Updated December 2017

It’s “Engineered” or “Manufactured” with New Technologies
  • The two key technology advances for unconventional gas (and oil) are horizontal drilling and fracturing.
  • Horizontal wells rapidly became the majority of gas wells drilled. The well is drilled vertically, but then, at the producing zone, the drill bit is steered until the well bore is horizontal. Drilling continues horizontally until the end of the well is reached. The horizontal section can be up to 5,000 ft long, and a number of horizontal sections may be drilled from the same vertical well.
  • Horizontal wells increase the reservoir volume, which is in contact with the well so the well will produce at higher rates.

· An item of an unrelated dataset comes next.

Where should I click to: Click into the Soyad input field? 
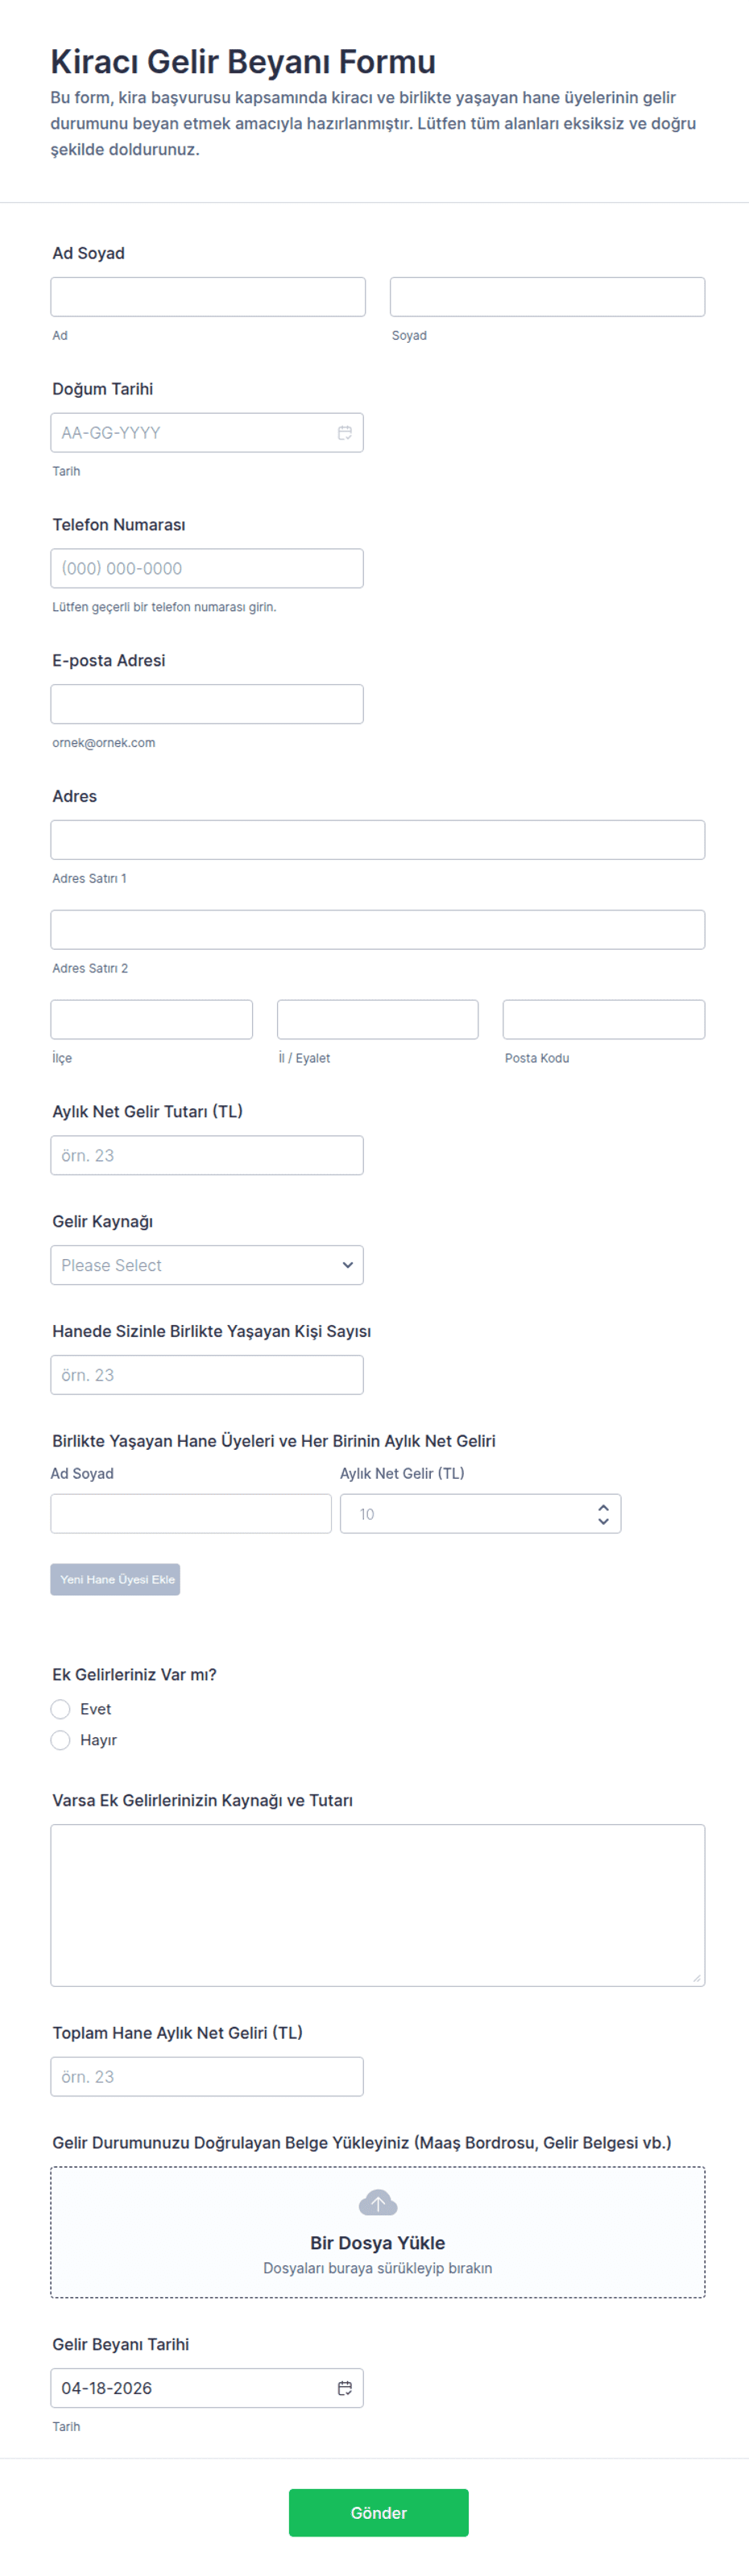pyautogui.click(x=547, y=297)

Though horizontal wells cost more to drill than vertical ones, the higher cost is usually more than offset by the higher production. Pad drilling—multiple wells drilled from a single surface location—reduces the environmental footprint and costs.
  • The figure presents a horizontal well schematic and the multi-stage hydraulic fracture stimulation that have been key to surging Shale Gas production and the growth of some Tight Gas plays. Each of the eight frac stages depicted in the figure is carried out sequentially, starting with the one furthest from the vertical part of the wellbore. Now over 2 dozen fracs can be done. The flow from an unconventional well mainly reflects the money invested in fraccing, not a natural flow rate, so we refer to it as a “manufactured” well. The initial rate is high, but drops off.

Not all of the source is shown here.